--- Given entries ---
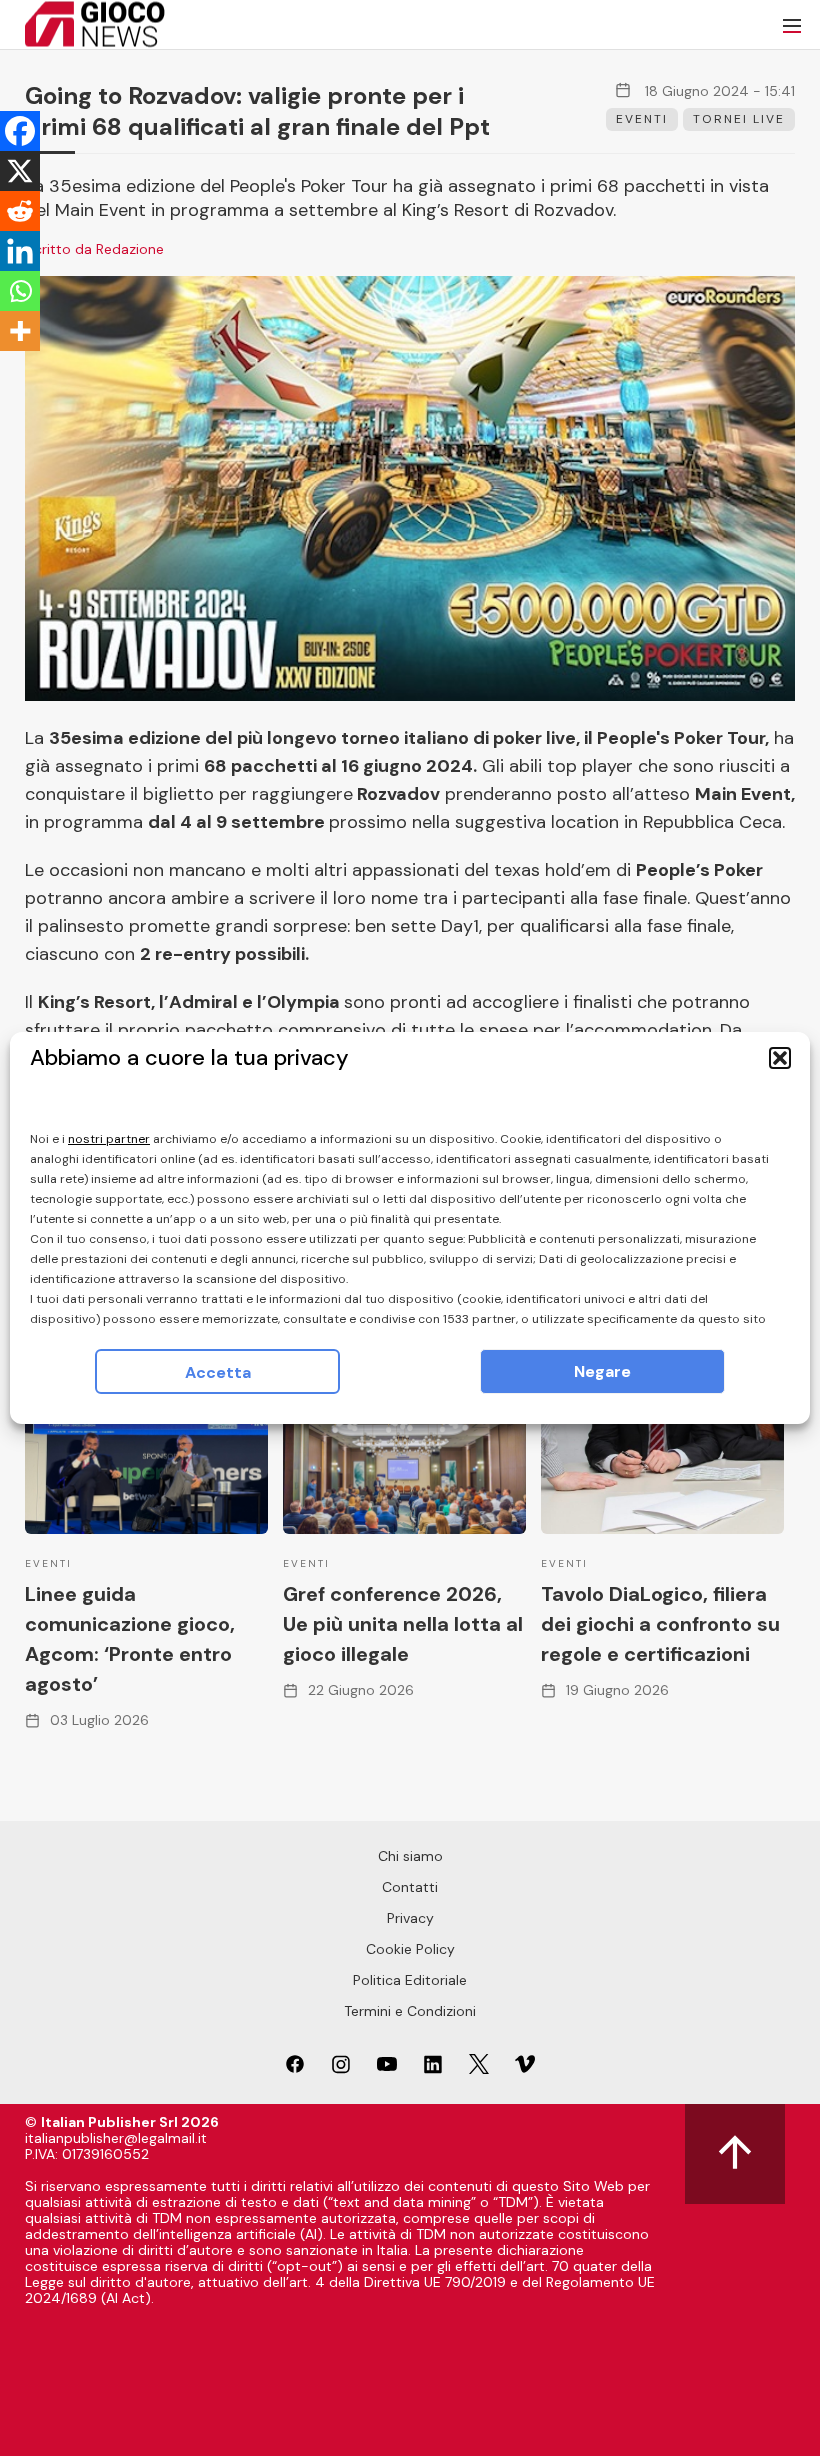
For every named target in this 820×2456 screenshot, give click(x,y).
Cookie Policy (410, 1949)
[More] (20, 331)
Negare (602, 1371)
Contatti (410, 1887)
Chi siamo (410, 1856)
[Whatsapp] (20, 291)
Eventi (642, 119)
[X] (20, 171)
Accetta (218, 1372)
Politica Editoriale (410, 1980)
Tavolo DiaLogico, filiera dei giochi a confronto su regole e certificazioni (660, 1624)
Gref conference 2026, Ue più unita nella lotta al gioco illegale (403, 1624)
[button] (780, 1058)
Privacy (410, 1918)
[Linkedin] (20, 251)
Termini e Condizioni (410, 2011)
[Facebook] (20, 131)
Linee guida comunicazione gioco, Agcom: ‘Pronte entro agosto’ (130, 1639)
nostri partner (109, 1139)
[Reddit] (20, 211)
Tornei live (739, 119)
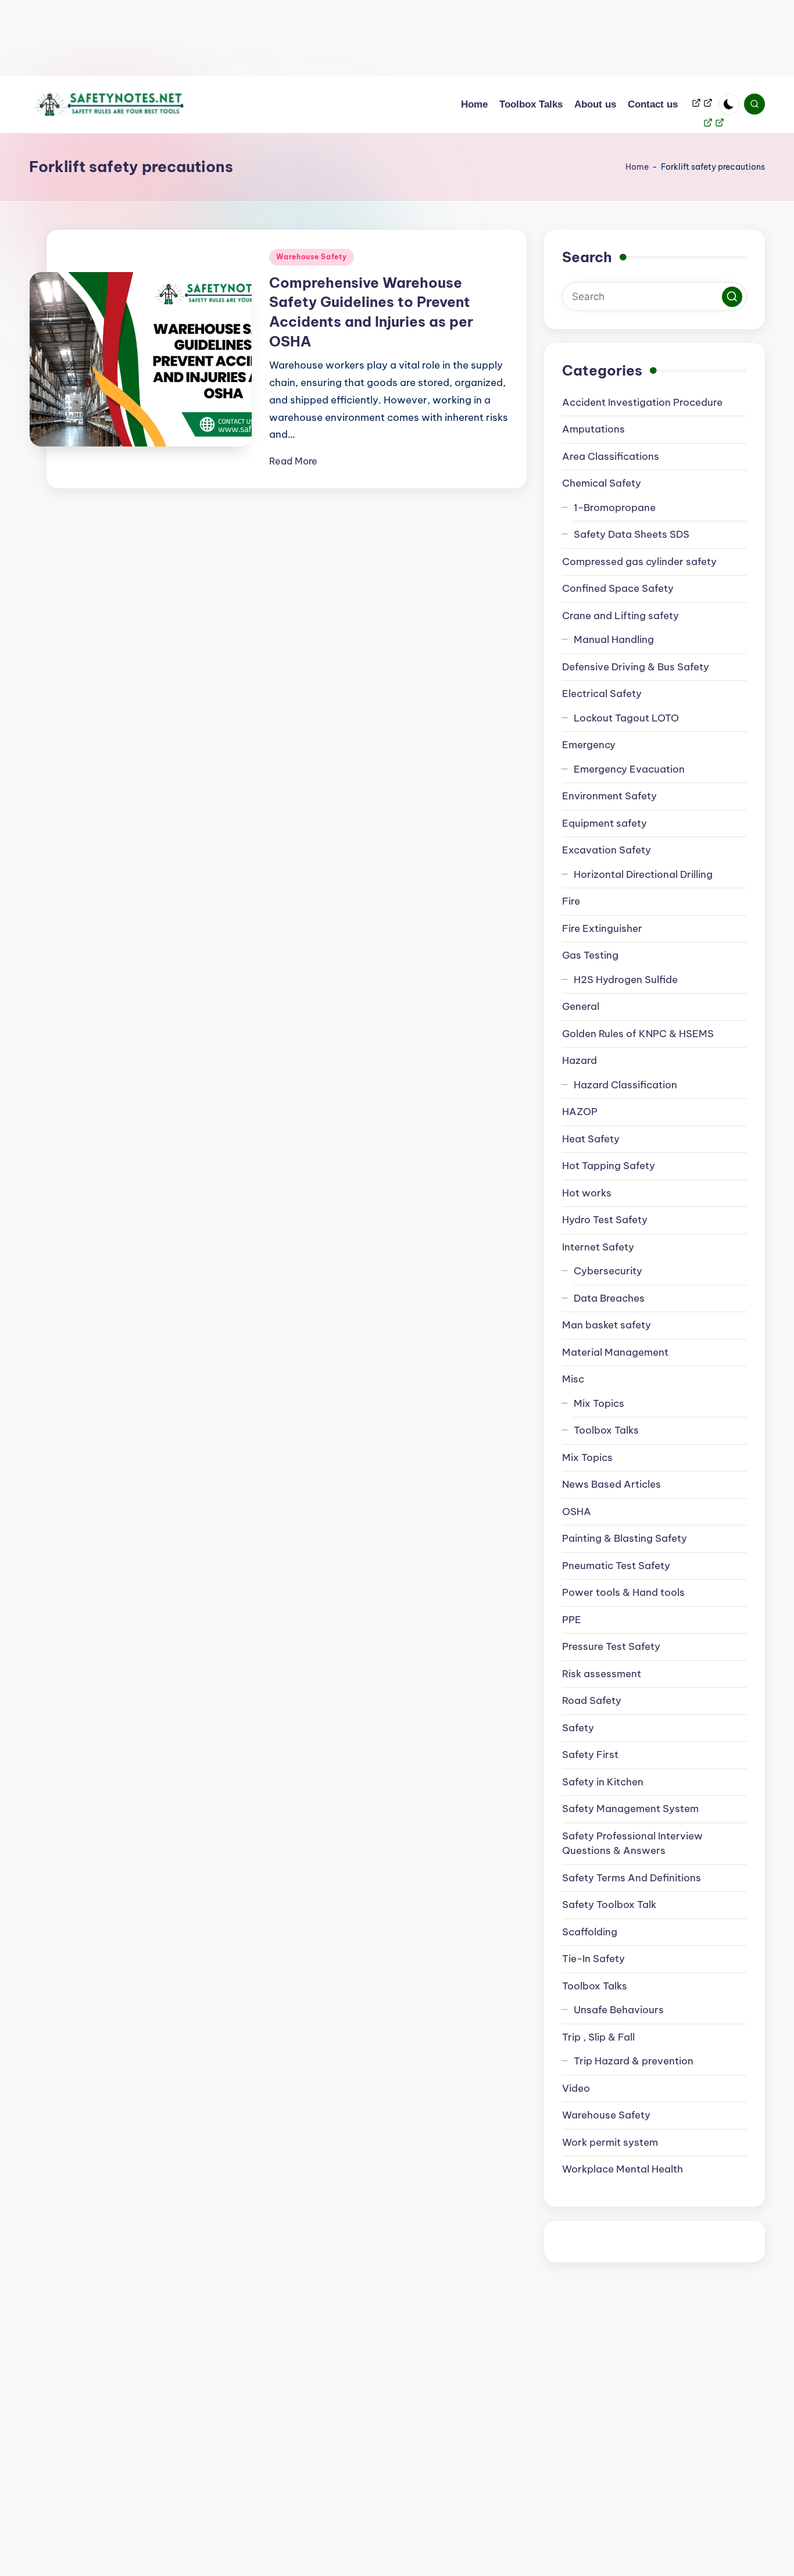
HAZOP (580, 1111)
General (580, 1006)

---

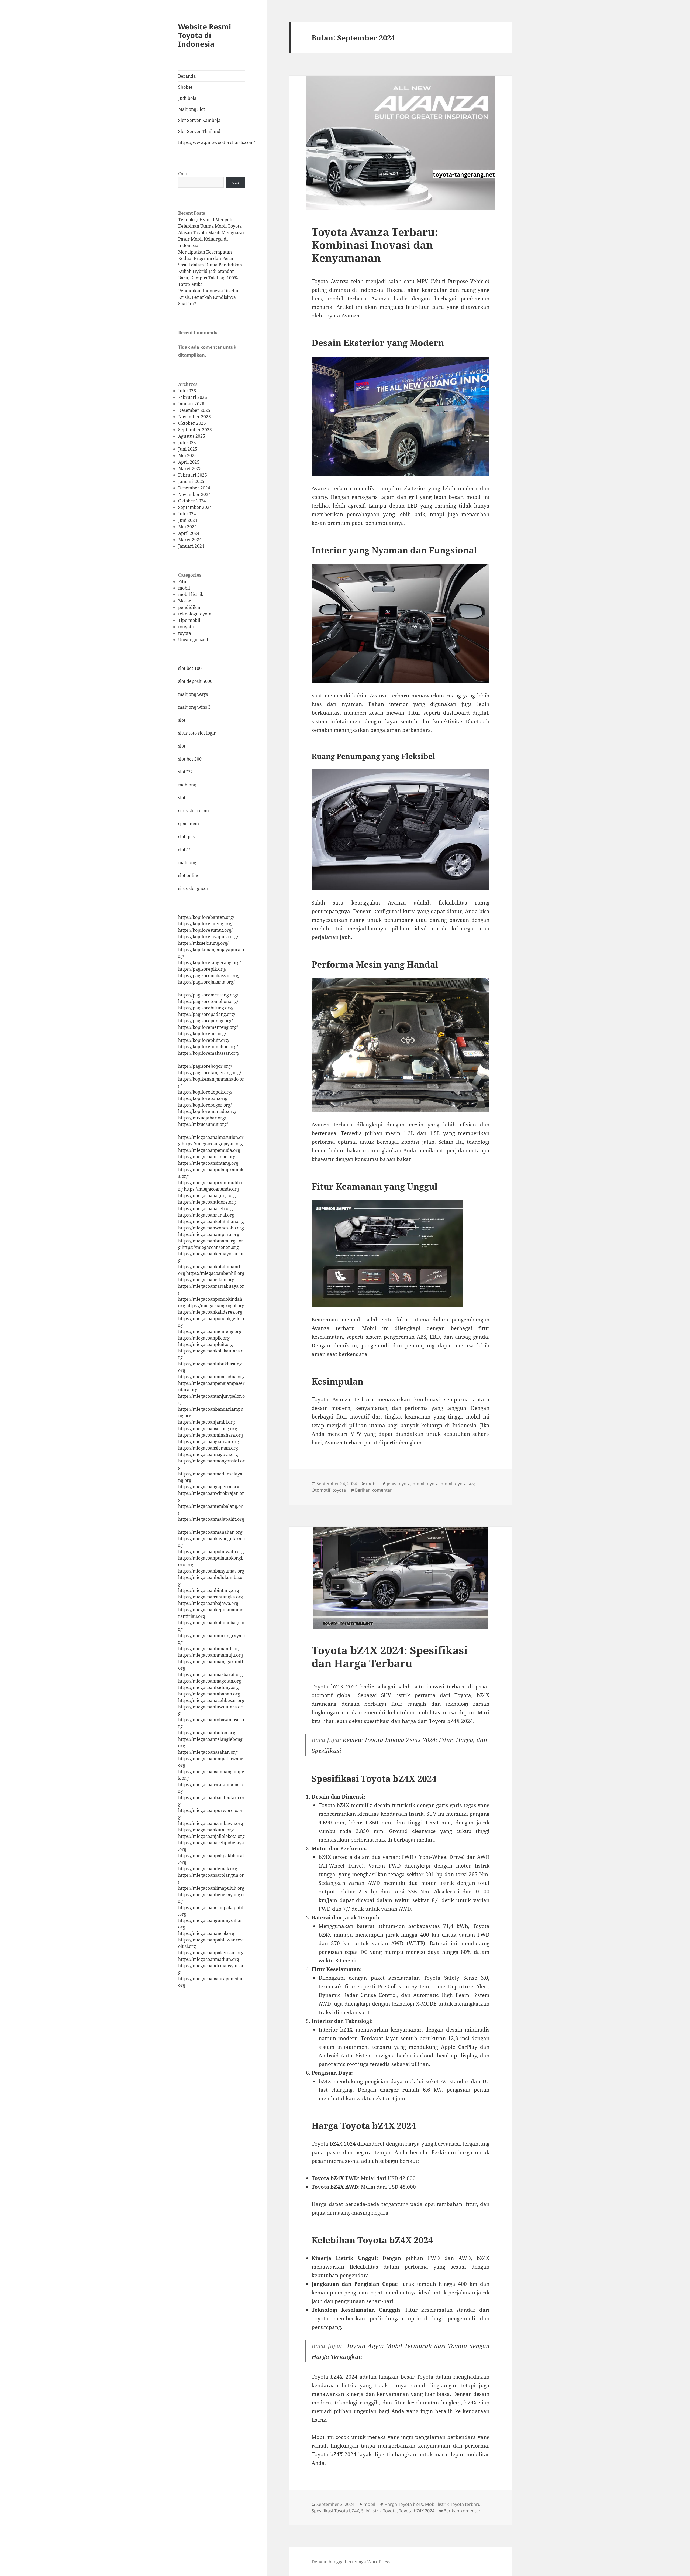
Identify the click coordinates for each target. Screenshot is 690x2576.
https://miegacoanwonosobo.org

--

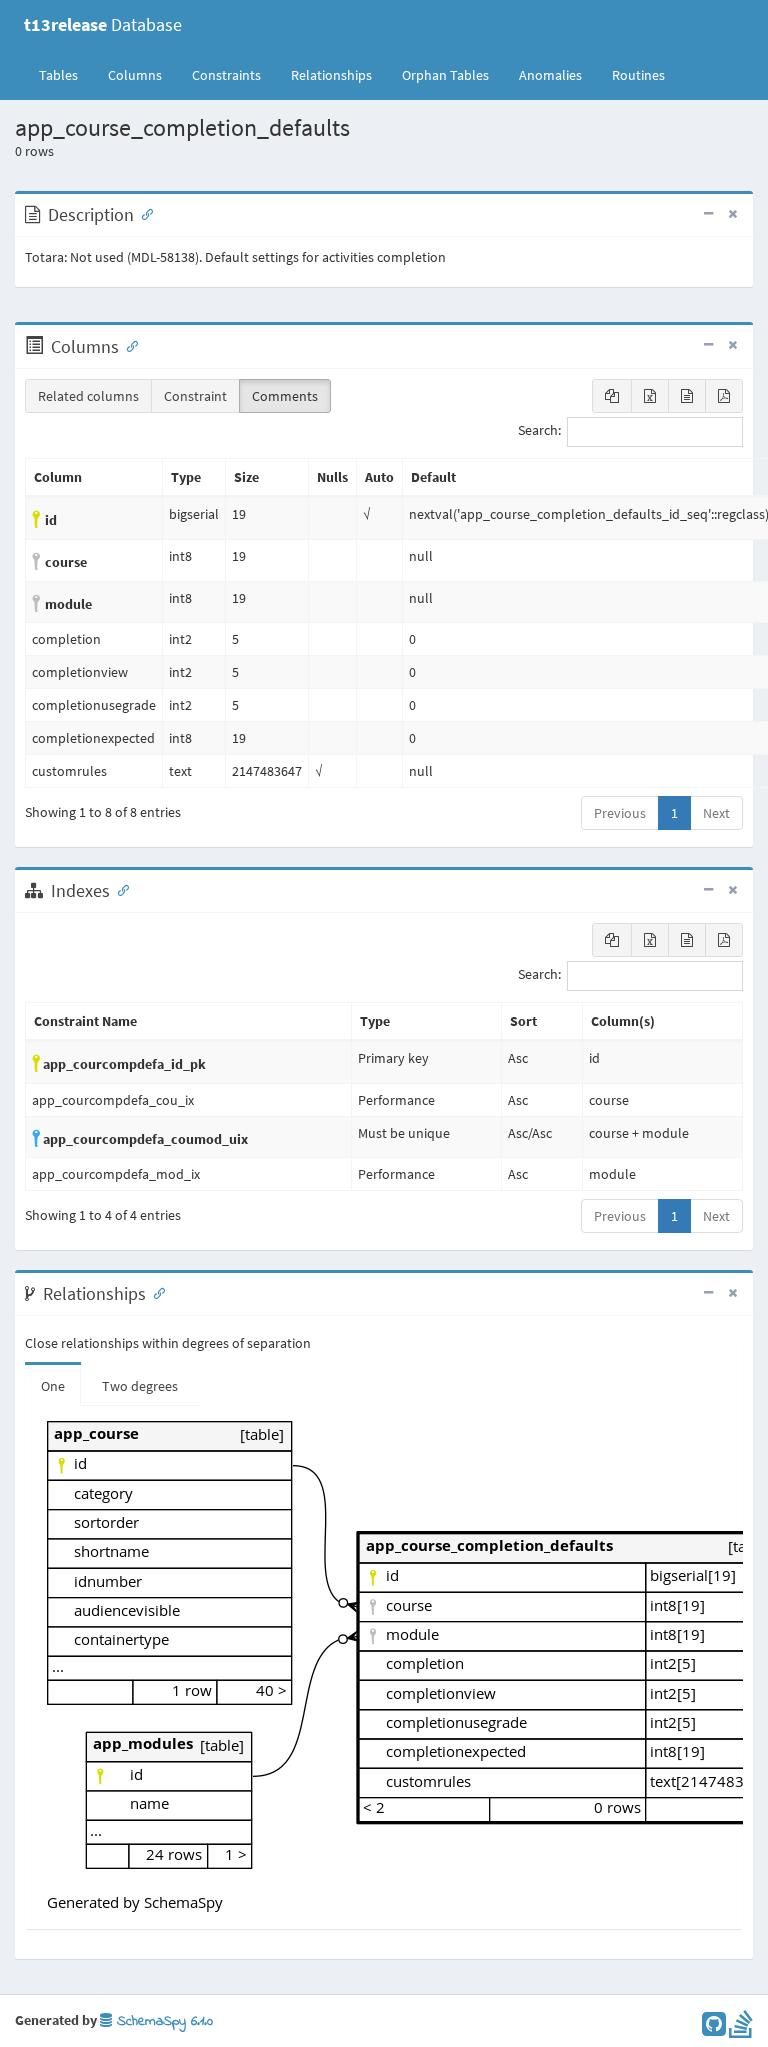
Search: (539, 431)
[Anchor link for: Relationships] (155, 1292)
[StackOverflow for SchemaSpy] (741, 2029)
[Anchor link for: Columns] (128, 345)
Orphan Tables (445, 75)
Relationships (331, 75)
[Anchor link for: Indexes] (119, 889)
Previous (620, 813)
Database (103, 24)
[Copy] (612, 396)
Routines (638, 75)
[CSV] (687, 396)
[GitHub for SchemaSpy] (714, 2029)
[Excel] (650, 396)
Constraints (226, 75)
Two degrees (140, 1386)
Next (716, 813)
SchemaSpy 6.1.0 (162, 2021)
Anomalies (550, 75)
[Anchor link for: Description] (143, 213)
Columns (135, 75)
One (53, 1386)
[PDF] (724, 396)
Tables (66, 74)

--- What to work on ---
Reproduce exactly the stretch of the material above that starts at the line with "[CSV] (687, 396)" and ends at the line with "Tables (66, 74)", both included, and nothing else.

--- Answer area ---
[CSV] (687, 396)
[GitHub for SchemaSpy] (714, 2029)
[Excel] (650, 396)
Constraints (226, 75)
Two degrees (140, 1386)
Next (716, 813)
SchemaSpy 6.1.0 (162, 2021)
Anomalies (550, 75)
[Anchor link for: Description] (143, 213)
Columns (135, 75)
One (53, 1386)
[PDF] (724, 396)
Tables (66, 74)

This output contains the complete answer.